On excuses and DNS Management via AWS and Azure

More than a year since I have written in here… But past is the past, and going forward, there are many things I want to share, so now I have set a goal to share as much as I can through this, so lets keep on grinding. And I’ll start with a Jocko Willing quote:

Extreme ownership is an attitude of not making excuses for anything.

And with that, let’s get down to business.

I have been working now with GoDaddy domains and Namecheap, and I wanted to go down the rabbit hole, then I found the integration and management that Azure and AWS offer.

AWS – Route 53

It comes from port 53 (which is the DNS port in UDP/TCP) not from the Route 53 in USA, in order to configure you can either buy the domain directly from AWS (which is very convenient) but you can get really good deals in Namecheap or GoDaddy sometimes. Anyways, the way I use it is for public hosted (you can also use it for private hosted VPC) once you set the domain you will need to relay the operations by changing the name servers.

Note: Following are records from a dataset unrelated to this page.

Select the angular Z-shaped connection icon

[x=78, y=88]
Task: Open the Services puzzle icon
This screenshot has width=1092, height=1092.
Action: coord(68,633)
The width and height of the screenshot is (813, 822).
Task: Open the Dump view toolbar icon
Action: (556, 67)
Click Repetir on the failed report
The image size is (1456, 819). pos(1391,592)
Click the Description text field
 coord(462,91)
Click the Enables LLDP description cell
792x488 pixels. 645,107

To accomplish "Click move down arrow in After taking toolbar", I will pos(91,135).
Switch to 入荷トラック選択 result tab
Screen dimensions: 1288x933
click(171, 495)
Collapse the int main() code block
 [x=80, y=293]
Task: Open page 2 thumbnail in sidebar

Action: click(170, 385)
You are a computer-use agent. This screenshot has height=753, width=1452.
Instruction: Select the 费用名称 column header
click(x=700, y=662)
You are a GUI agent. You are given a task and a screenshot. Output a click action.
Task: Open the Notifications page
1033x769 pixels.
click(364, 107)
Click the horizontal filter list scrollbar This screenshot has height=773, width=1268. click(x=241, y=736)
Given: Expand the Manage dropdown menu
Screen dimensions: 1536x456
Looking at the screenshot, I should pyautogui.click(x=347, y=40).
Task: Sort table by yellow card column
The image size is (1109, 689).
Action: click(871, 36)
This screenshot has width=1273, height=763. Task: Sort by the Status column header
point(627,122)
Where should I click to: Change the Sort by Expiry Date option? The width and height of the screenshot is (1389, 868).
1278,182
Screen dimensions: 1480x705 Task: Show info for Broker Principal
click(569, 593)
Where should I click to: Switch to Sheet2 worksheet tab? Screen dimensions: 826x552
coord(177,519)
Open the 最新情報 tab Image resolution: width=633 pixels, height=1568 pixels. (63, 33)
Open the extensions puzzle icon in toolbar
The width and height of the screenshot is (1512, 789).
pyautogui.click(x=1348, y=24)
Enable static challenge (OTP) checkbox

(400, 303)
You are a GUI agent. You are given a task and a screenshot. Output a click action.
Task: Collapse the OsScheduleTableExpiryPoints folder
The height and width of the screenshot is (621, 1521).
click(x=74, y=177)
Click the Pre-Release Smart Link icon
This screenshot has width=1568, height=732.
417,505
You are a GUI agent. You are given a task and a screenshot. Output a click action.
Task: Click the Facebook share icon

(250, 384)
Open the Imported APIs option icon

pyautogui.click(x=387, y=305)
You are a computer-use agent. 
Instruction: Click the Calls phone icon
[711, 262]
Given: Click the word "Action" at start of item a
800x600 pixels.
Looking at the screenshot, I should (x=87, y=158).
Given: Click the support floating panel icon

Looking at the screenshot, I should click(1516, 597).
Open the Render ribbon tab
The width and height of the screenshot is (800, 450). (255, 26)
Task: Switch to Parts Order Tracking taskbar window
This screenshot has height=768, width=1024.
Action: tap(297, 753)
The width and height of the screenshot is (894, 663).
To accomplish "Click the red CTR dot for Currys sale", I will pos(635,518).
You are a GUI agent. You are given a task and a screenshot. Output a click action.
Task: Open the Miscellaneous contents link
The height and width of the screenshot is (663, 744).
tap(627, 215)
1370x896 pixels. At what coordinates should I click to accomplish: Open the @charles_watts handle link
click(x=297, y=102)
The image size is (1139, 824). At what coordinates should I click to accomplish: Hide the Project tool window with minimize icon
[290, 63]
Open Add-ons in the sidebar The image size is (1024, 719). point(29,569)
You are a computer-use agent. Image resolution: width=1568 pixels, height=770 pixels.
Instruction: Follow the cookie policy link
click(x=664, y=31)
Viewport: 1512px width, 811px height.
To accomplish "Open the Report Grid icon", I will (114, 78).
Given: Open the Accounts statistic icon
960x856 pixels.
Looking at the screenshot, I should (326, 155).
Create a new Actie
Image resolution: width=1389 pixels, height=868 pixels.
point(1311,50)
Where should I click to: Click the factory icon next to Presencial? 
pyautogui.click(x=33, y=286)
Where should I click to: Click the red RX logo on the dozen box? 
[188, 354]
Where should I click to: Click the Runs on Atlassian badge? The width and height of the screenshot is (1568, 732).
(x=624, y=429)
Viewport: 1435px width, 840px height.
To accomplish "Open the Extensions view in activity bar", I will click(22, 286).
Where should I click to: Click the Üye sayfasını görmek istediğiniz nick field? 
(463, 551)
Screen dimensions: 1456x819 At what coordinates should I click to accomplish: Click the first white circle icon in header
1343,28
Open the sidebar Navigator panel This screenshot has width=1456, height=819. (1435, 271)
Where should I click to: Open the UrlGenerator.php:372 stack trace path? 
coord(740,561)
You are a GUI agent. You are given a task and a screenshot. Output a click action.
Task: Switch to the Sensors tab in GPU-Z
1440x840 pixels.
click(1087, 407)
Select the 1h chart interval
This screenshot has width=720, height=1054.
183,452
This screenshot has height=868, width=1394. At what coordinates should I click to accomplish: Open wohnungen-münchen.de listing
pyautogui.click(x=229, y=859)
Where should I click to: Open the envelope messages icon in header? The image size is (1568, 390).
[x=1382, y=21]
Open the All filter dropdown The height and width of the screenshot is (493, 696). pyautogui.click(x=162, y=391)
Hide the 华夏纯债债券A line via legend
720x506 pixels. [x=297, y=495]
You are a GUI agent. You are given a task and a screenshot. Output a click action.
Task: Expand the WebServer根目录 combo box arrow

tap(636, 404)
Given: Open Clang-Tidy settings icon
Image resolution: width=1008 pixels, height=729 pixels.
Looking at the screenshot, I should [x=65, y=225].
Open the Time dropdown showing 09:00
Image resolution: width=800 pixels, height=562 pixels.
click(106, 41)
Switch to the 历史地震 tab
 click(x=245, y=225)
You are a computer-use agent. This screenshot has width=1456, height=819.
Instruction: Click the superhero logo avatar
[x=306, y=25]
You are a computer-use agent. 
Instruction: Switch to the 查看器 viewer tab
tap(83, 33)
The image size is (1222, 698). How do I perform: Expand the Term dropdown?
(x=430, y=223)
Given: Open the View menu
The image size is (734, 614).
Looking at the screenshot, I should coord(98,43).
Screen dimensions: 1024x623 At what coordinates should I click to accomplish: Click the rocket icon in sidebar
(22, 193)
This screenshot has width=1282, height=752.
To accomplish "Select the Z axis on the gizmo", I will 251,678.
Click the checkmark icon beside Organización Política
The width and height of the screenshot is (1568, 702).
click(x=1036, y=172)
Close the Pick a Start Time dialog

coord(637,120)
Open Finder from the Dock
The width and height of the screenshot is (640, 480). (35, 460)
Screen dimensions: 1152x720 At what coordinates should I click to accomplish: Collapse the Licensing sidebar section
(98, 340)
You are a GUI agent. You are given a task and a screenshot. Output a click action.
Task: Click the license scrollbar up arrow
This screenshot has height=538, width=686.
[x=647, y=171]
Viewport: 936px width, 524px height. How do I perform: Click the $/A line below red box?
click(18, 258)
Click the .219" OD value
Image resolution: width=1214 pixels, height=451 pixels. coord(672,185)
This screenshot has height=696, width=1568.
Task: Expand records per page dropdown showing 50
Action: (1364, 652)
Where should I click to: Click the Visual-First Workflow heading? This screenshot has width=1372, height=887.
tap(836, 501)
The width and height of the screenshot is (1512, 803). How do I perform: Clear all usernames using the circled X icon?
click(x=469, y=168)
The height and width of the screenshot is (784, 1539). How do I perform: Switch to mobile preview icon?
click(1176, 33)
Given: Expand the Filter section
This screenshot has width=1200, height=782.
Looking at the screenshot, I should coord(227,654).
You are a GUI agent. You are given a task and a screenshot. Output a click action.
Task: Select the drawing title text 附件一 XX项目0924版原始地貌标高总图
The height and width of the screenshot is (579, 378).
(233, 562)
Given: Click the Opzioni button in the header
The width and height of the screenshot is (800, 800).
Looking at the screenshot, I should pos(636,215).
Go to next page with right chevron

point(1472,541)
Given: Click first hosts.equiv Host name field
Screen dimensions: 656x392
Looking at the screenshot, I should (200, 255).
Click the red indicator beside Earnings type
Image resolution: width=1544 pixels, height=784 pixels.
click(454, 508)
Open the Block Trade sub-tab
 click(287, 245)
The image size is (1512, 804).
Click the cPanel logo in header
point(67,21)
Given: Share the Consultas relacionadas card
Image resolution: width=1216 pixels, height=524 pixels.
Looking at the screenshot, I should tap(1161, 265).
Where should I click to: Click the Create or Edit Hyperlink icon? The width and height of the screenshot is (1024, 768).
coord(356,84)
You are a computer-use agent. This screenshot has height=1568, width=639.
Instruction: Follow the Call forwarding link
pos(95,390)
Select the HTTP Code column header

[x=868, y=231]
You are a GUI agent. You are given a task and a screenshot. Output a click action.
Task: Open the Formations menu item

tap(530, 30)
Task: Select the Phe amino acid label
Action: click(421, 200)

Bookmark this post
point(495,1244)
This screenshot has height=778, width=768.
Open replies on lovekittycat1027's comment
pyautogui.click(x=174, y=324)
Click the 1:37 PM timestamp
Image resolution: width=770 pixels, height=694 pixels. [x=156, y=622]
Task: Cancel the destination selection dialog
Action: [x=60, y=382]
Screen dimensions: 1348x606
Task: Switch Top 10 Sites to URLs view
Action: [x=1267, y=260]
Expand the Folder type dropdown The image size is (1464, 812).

Once you got that you are all set, you can test the name resolution


$ nslookup -type=SOA elavena.mx
Non-authoritative answer:
Server:  dns-anycast1.ericsson.se
Address:  193.181.14.10

elavena.mx
        primary name server = ns-1609.awsdns-09.co.uk
        responsible mail addr = awsdns-hostmaster.amazon.com
        serial  = 1
        refresh = 7200 (2 hours)
        retry   = 900 (15 mins)
        expire  = 1209600 (14 days)
        default TTL = 86400 (1 day)

And it is ready. You now have full control of it via AWS on Route53; adding records just a few clicks away.

Azure – DNS Zones

Azure has a little more to it, as it can be fully managed, you can link it to your AppService, VM or Service; You can also generate certificates for your apps for your domains too and link them directly to your Service (for HTTPS). It start also by creating a DNS Zone, once you create it Azure will give you the list of Name Servers, and you will need to update the same info in your your DNS management from your provider (like above picture).

Once that is set, you will have also total control of DNS records for that domain.

Hope this helps when looking for a solution to extend and control your DNS from a single point.